A nossa espécie surgiu em África há mais de 300 mil anos, com uma migração para fora do continente africano há 60 mil a 70 mil anos, dando início à propagação global do Homo sapiens. Mas a grande questão é: para onde foi o Homo sapiens depois de sair de África?
Segundo um novo estudo, divulgado na última edição da revista Nature Communications e partilhado pela Reuters, estes grupos de caçadores-recolectores parecem ter permanecido durante milhares de anos como uma população homogénea num centro geográfico que abrangia o Irão, o Sudeste do Iraque e o Nordeste da Arábia Saudita, antes de colonizarem toda a Ásia e a Europa há cerca de 45 mil anos.
As descobertas basearam-se em conjuntos de dados genómicos extraídos de ADN antigo e de bancos genéticos modernos, combinados com provas paleoecológicas que mostraram que esta região teria representado um habitat ideal.
Os investigadores chamaram a esta região, parte do denominado planalto iraniano, um 'centro' geográfico para estas pessoas — que talvez fossem apenas alguns milhares — antes de continuarem a avançar, milénios mais tarde, para locais mais distantes.
“Os nossos resultados fornecem a primeira imagem completa do paradeiro dos antepassados de todos os actuais não-africanos nas fases iniciais da colonização da Eurásia”, afirmou o antropólogo molecular Luca Pagani, da Universidade de Pádua (em Itália), autor principal do estudo publicado na revista Nature Communications.
"É uma história sobre nós e a nossa história”
O antropólogo e co-autor do estudo Michael Petraglia, director do Centro de Investigação Australiano para a Evolução Humana da Universidade de Griffith (na Austrália), disse que o estudo “é uma história sobre nós e a nossa história — o nosso objetivo era desvendar alguns dos mistérios sobre a nossa evolução e a nossa dispersão mundial”.
“A combinação de modelos genéticos e paleoecológicos permitiu-nos prever o local onde as primeiras populações humanas residiram logo que saíram de África”, acrescentou Michael Petraglia.
Estes povos viviam em pequenos grupos móveis de caçadores-recolectores, segundo os investigadores.
A localização do 'centro' oferecia uma variedade de ambientes ecológicos, desde florestas a pradarias e savanas, flutuando ao longo do tempo entre períodos áridos e húmidos. Teria havido amplos recursos disponíveis, com provas que mostram a caça de gazelas selvagens, ovelhas e cabras, disse Petraglia.
“A sua dieta teria sido composta por plantas comestíveis e caça de animais de pequeno e grande porte. Os grupos de caçadores-recolectores parecem ter praticado um estilo de vida sazonal, vivendo nas terras baixas nos meses mais frios e nas regiões montanhosas nos meses mais quentes”, destacou Petraglia.
As pessoas que habitavam o 'centro' na altura aparentemente tinham pele e cabelos escuros, talvez parecidos com as etnias gumuz ou anuak que agora vivem em partes da África Oriental, segundo Pagani.
"A arte rupestre apareceu simultaneamente assim que as pessoas deixaram o centro.

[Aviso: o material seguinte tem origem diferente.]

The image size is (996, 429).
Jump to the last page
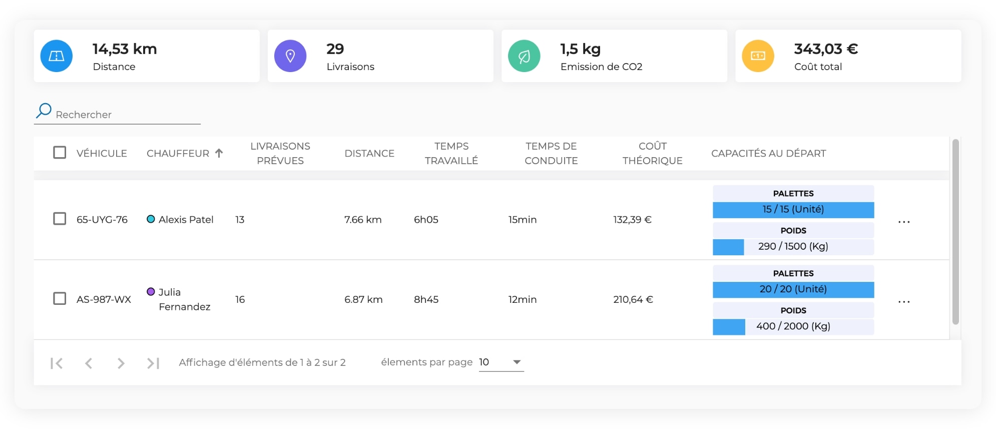(x=153, y=363)
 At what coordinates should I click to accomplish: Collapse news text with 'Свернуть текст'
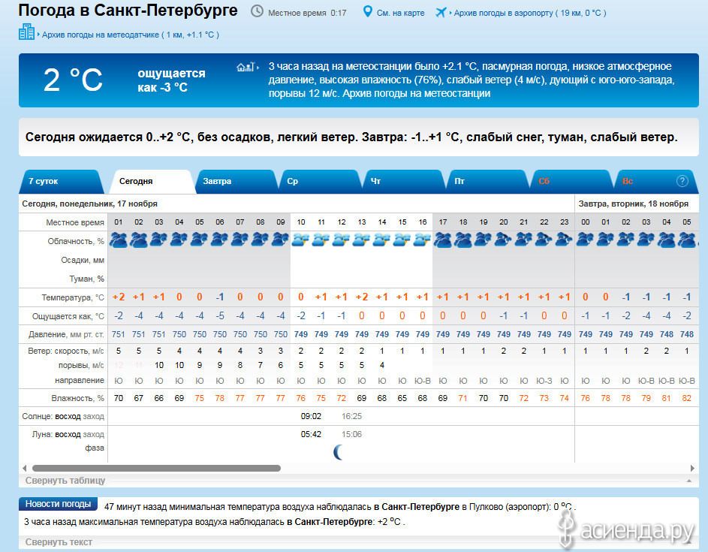tap(59, 541)
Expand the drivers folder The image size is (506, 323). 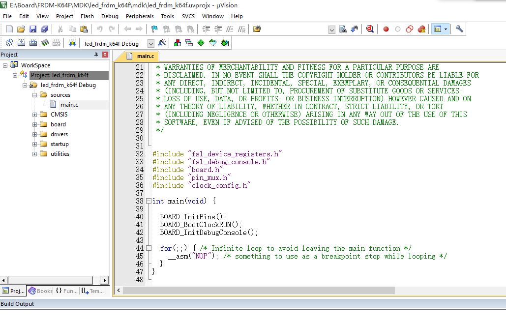tap(35, 134)
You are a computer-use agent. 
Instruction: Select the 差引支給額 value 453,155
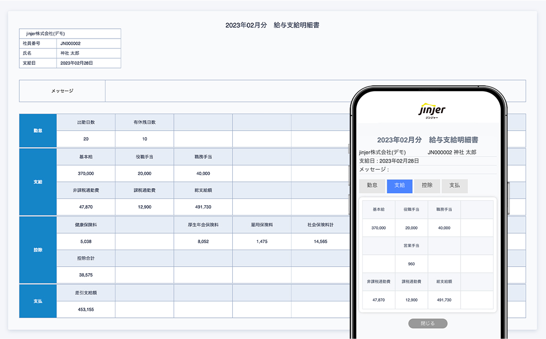pyautogui.click(x=86, y=310)

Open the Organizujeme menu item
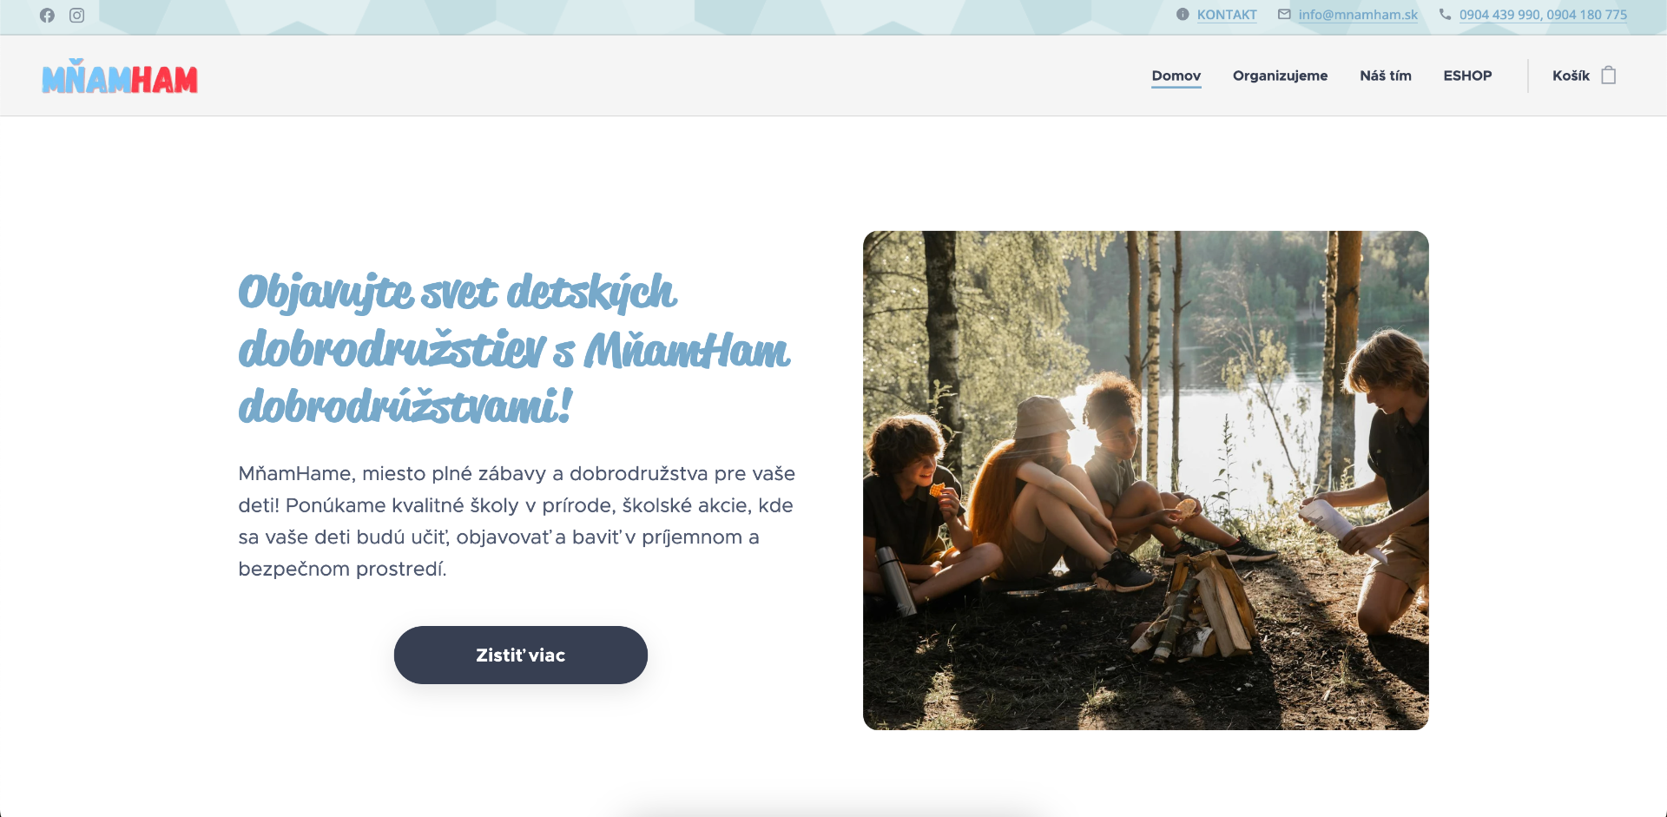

Portanto, essas estas realizações culturais podem ter sido preparadas enquanto estavam no 'centro'”, disse Pagani.
A sua eventual dispersão em diferentes direções para além do centro estabeleceu a base para a divergência genética entre os atuais asiáticos orientais e os europeus, de acordo com os investigadores.
Estudo explorou dados genómicos modernos e antigos de povos europeus e asiáticos
“Encontrámos uma utilidade especial nos genomas mais antigos, que datam de há 45 mil a 35 mil anos”, afirmou o antropólogo molecular e também principal autor do estudo Leonardo Vallini, da Universidade de Pádua e da Universidade de Mainz, na Alemanha.
Os investigadores desenvolveram uma forma de desemaranhar a extensa mistura genética de populações que ocorreu desde a dispersão do 'centro', a fim de identificar esta região.
Houve excursões anteriores de pequena escala do Homo sapiens para fora de África, antes da migração crucial de 60.000 a 70.000 anos atrás, mas estas parecem ter sido becos sem saída.
O Homo sapiens não foi a primeira espécie humana a viver fora de África – incluindo a área que abrange o 'centro'. O cruzamento antigo da nossa espécie deixou uma pequena contribuição Neandertal para o ADN dos humanos modernos não-africanos.
“Os neandertais estão presentes na zona antes da chegada do Homo sapiens, pelo que o 'centro' pode muito bem ter sido o local dessa interacção”, concluiu Vallini.